1.4kg (3lb) Seville oranges

Seville Orange Marmalade

2 lemons

3.4 litres (6 pints) water

2.7kg (6lb) sugar

14 jam jars and covers

Wash the oranges and lemons, cut in halves and squeeze the juice out. Collect the pips and pulp into a muslin bag. Chop or mince the orange and lemon peels and put into a large pot with the water and juice. Tie up the muslin bag and put it into the pot. Leave overnight.

Have 14 very clean glass jars ready on a baking tray. Bring the pot to the boil and simmer for about 2 hours, until the peel is soft. It should feel like ‘bread and milk’ between your fingers. Do make sure the peel is soft, because once you add the sugar it won’t soften any more.

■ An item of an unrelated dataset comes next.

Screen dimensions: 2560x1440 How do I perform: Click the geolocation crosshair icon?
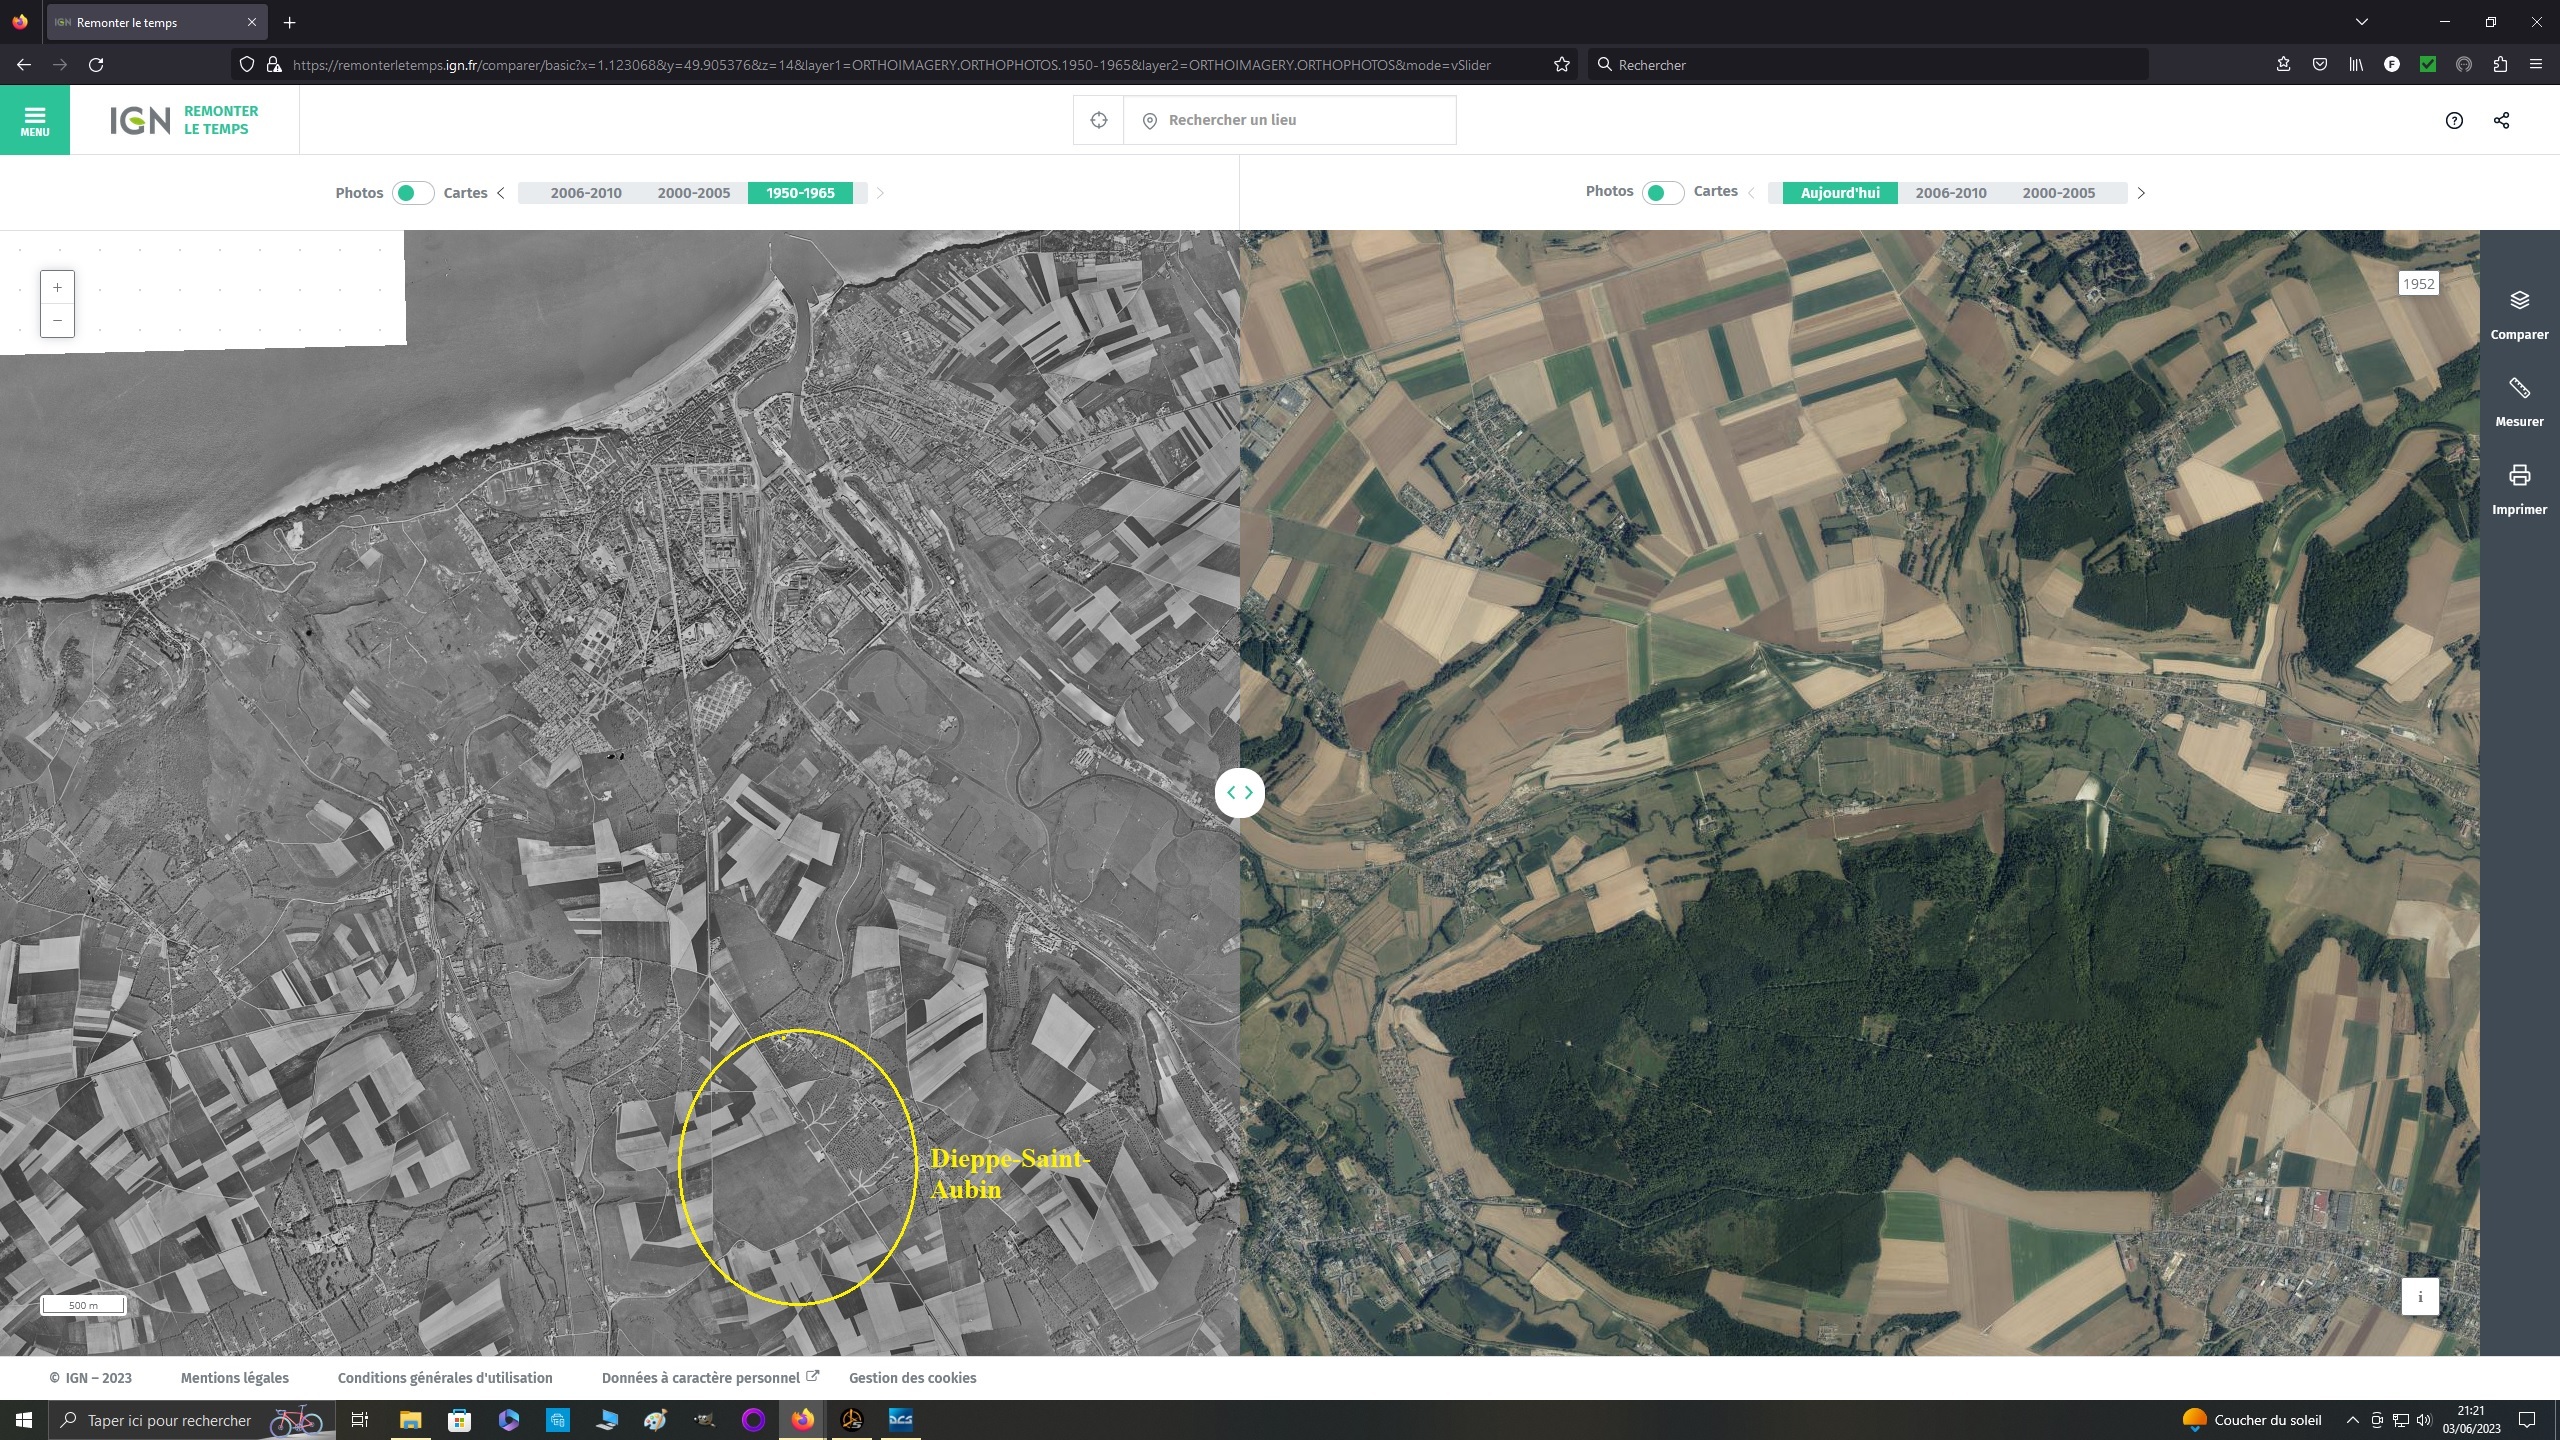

The liquid will have reduced by about half. Take out the muslin bag and squeeze it between two plates to get out all the pectin.

Add the sugar and stir until all of it has dissolved, then bring to the boil. Boil fast for about 15 minutes and test for the setting point. While the rest is cooling put the clean jam pots into the oven at gas mark 1/140C/285F to sterilise.

Stir in a knob of butter to disperse the froth. Take the pot off the heat and leave to cool for 15 minutes.

Use a small heatproof jug to fill the hot jam pots and cover the marmalade with waxed discs, smooth side down. Wipe jars and cover with damp cellophane held in place with rubber bands. Leave to cool. Store in a cool, dry larder.